The County Attorney argued that it is up to the court to conduct an in camera review of the entire treatment file to identify and to remove any information which is not necessary and relevant to the permanent neglect proceeding rather than having the treatment facility perform this function.

It would appear that all of the attorneys agree that certain treatment information is [*2]relevant to this proceeding. They differ in what information is relevant and who should make that determination.

This court must decide whether good cause exists for the disclosure of information in connection with the respondent's substance abuse treatment. In its review of the law, the court considered the requirements of 42 USC chapter 1 et seq., 42 CFR chapter 1, part 2, Mental Hygiene Law § 22.05, and applicable case law.

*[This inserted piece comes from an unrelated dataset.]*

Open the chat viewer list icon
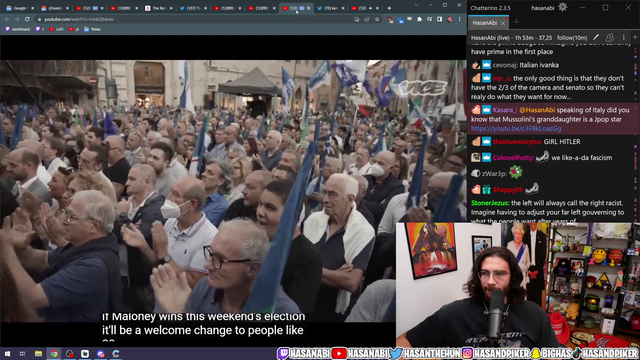(610, 38)
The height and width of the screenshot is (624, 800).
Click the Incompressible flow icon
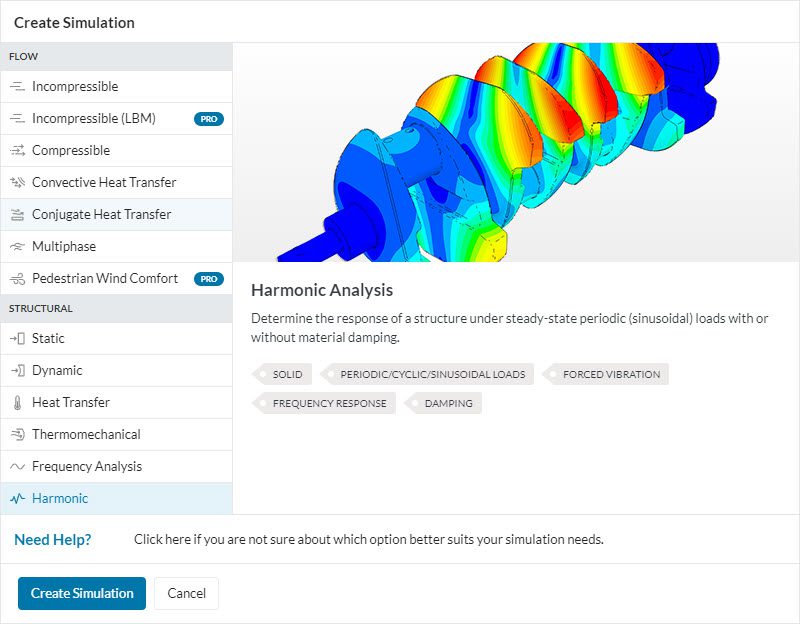16,87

In assessing whether there is good cause for the disclosure of substance abuse treatment records, the court must weigh the public interest and the need for disclosure against the injury to the patient, to the patient-physician relationship, and to the treatment services. (42 CFR 2.1.) In the case of a noncriminal proceeding, the criteria for disclosure of such records are found in 42 CFR 2.64.

Matter of Brandon A. has been cited for the holding that there is no entitlement to disclosure of substance abuse treatment records in an action to terminate parental rights absent a showing that the information is unavailable through nonconfidential sources. The decision also states that the public interest in providing permanent homes for children "does not provide a sufficient basis to override the strong policy goals in the Federal statute" prohibiting the disclosure of such information. (Matter of Brandon A. at 741.)

However, this Family Court decision must be read in connection with appellate case law in which it was held to be proper to admit portions of the treatment file in a termination of parental rights proceeding to prove the respondent's failure to attend and complete substance abuse treatment. (Matter of Michael W., 239 AD2d 865 [4th Dept 1997]; Matter of Lameek L., 226 AD2d 464 [2d Dept 1996].)

Since the decision in 1995 in Brandon A., there has been much legislative action on the federal and state levels in connection with the goal of achieving permanency for children. For example, legislation recently signed into law by the Governor emphasizes the importance of achieving and expediting permanency for children who are placed outside of their homes. This strong public policy for achieving permanency for children underscores the necessity for the court to have before it all relevant information so that it can decide whether the children have been permanently neglected by a parent.

In the instant proceeding, the public interest and need for disclosure of the treatment records outweigh the interests of the patient and the treatment facility in view of an allegation that the respondent permanently neglected the children by failing to attend, participate, and progress in court-ordered substance abuse treatment. The respondent's substance abuse records are relevant and necessary as evidence at trial. The court will perform the in camera review of the treatment file to identify and remove unnecessary and nonrelevant information. [*3]

Additionally, the patient records of the various facilities which are sought by the County Attorney are the best evidence of whether the respondent has been successful in substance abuse rehabilitation.

The court finds that there is good cause for an order granting the disclosure of information pertaining to the respondent's substance abuse treatment, and the County Attorney's motion is granted.